Given data:
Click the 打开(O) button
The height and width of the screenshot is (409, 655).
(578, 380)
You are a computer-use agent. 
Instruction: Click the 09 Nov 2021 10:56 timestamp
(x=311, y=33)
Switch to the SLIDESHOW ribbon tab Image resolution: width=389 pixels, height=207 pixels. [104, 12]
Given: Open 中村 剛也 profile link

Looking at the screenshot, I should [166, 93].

* * *

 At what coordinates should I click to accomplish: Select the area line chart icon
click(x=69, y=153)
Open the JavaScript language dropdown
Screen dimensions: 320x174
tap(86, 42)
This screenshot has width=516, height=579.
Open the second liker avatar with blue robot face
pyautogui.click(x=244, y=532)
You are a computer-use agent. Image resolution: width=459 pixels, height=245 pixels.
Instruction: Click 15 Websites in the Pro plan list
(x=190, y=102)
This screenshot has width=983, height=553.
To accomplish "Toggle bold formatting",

Task requirements: Read the entries above and find each line holding the word "computer". Copy it out.

Completed exercise:
You are a computer-use agent. 
You are a computer-use agent. Image resolution: width=459 pixels, height=245 pixels.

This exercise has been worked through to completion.